Das heutige Spiel offenbarte vor allem eines: Das Team stand sich selbst im Weg. Alles, was es sonst auszeichnet – Struktur, Selbstvertrauen, Spielfreude – war weitgehend abwesend. Hinten war es löchrig – immer wieder Lücken, die der Gegner konsequent nutzte. Trotz eines guten Rückhalts im Tor schaffte es das Team nicht, auf Betriebstemperatur zu kommen. Die Verteidigungskette brach zu häufig, Wechsel und Deckungsumstellungen griffen nicht oder nicht konsequent genug.
Ideenloser Angriff
Vorne fehlten die Ideen. Das Spiel wirkte fahrig, ohne Tempo und ohne Variabilität. Es gab kaum konstruktive Kombinationen, Angriffe wurden oft überhastet abgeschlossen oder vorher durch technische Fehler zerstört. Die Ballverluste waren eindeutig zu viele – mit 16 technischen Fehlern kann man kein Spiel gewinnen. Fehlende Klarheit in der Ballzirkulation, mangelnde Bewegung ohne Ball und zu wenig Durchsetzungsvermögen gegen eine solide Basler Defensive nahmen den Hoppers übers ganze Spiel hinweg die Chance, diese Partie zu drehen.
Auch war die Spielfreude kaum spürbar. Stattdessen wirkte vieles kraftlos, die Aggressivität im Zweikampf war zu schwach. Tempo und Überzeugung fehlte sowohl bei den schnellen Gegenstössen als auch beim Umschalten. Situationen, in denen man hätte Druck machen können, wurden nicht konsequent genutzt.

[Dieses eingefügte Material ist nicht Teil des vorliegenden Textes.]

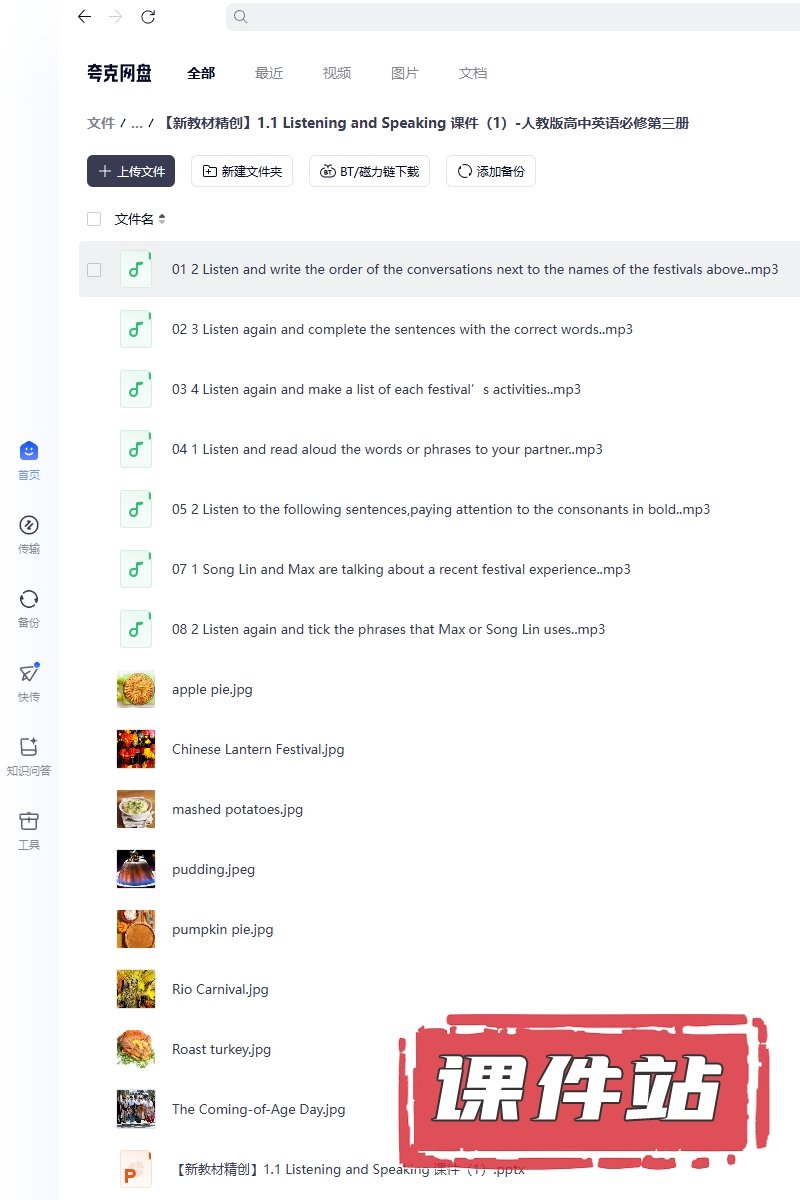The height and width of the screenshot is (1200, 800).
Task: Switch to the 视频 tab
Action: tap(337, 73)
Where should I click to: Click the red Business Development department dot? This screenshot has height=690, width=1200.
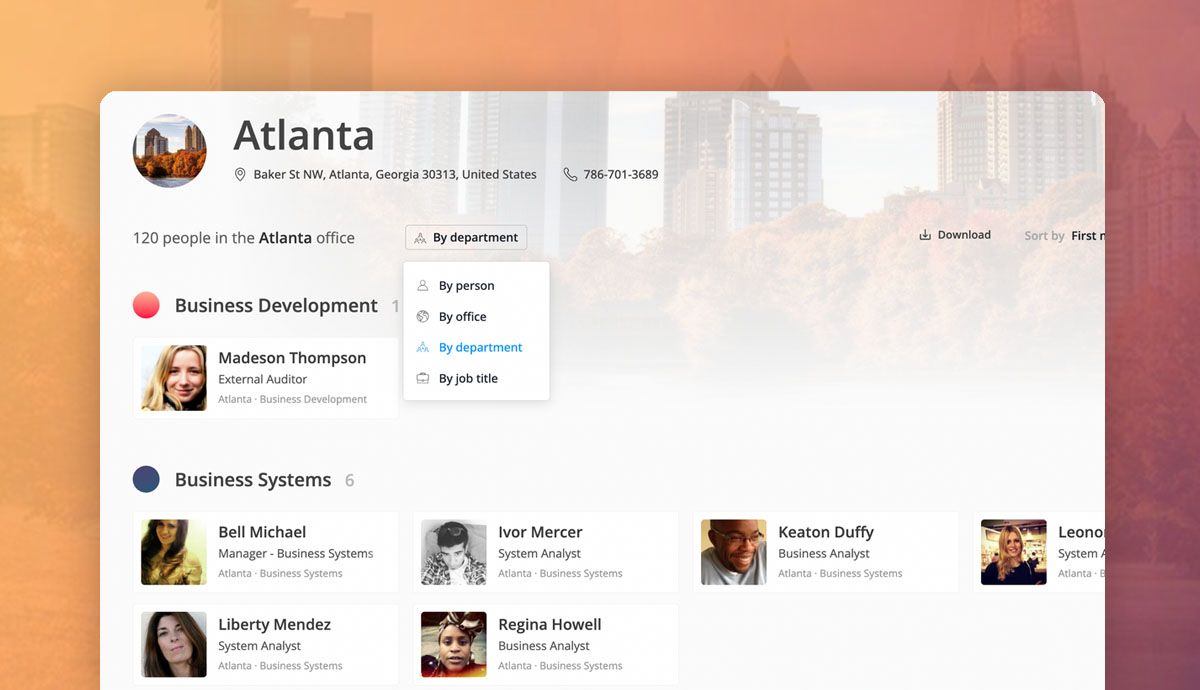(146, 305)
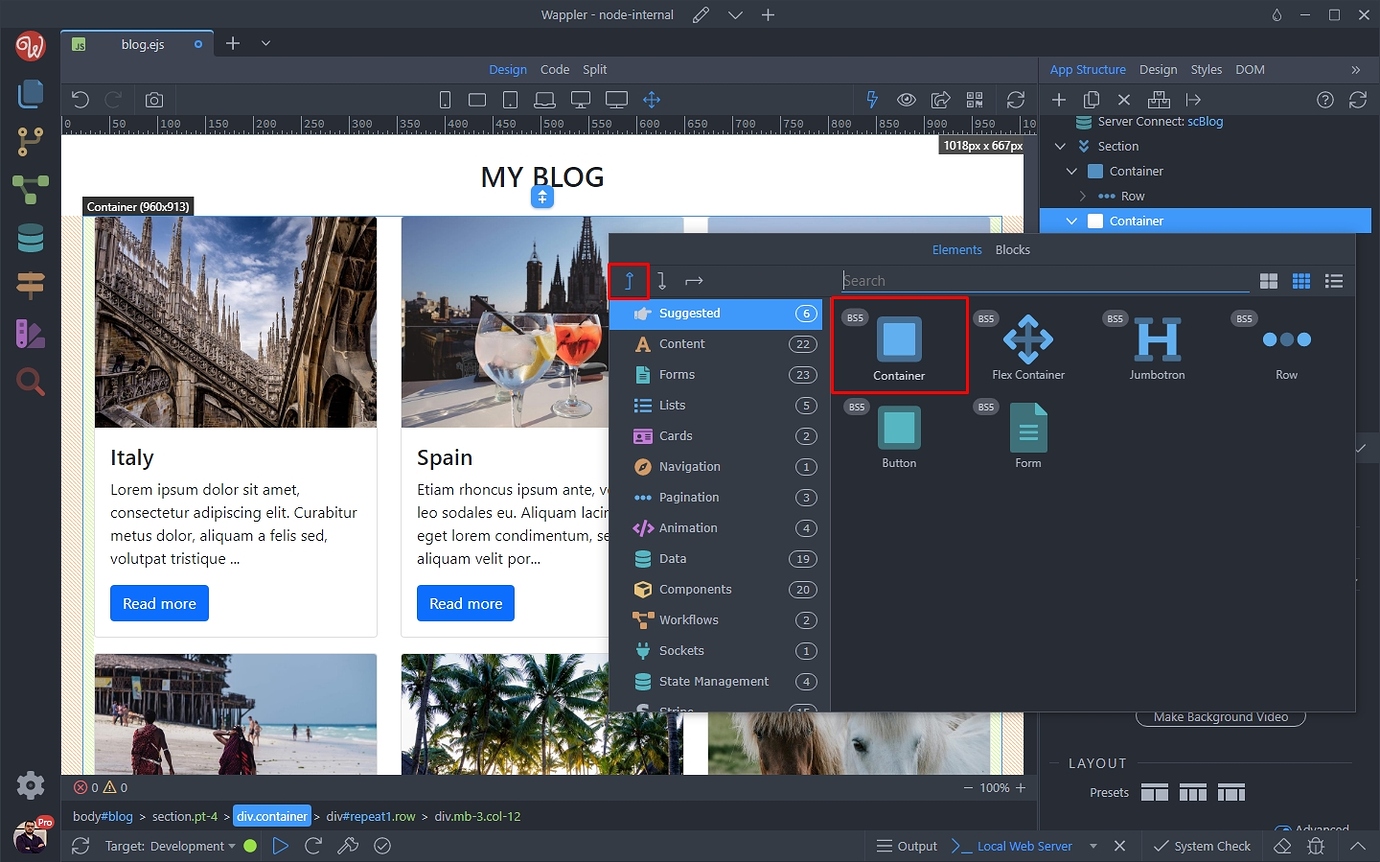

Dieser Auftritt war enttäuschend. Wenn man derart fahrig spielt, Unsicherheit und Ungeduld zeigt, wird es schwierig, Punkte einzufahren. Heute fehlte zu viel: Stabilität in der Abwehr, Kreativität vorne und das Feuer, das Spiele entscheiden kann. Es war schlicht und einfach nicht der Tag der Hoppers. Jetz gilt es aufzustehen, den Mund abzuwaschen und am kommenden Samstag ein anderes Gesicht zu zeigen.
Otmar zu Gast in der Saalsporthalle
Bereits in drei Tagen bietet sich gegen den TSV St. Otmar St. Gallen die Chance zur Wiedergutmachung. Wenn Einsatz, Disziplin und Konzentration wieder stimmen, dann lässt sich dieser verpatzte Auftritt gegen die Basler schnell vergessen. Es wird darauf ankommen, Fehler abzustellen und vor allem mit Leidenschaft und Tempo aufzutreten.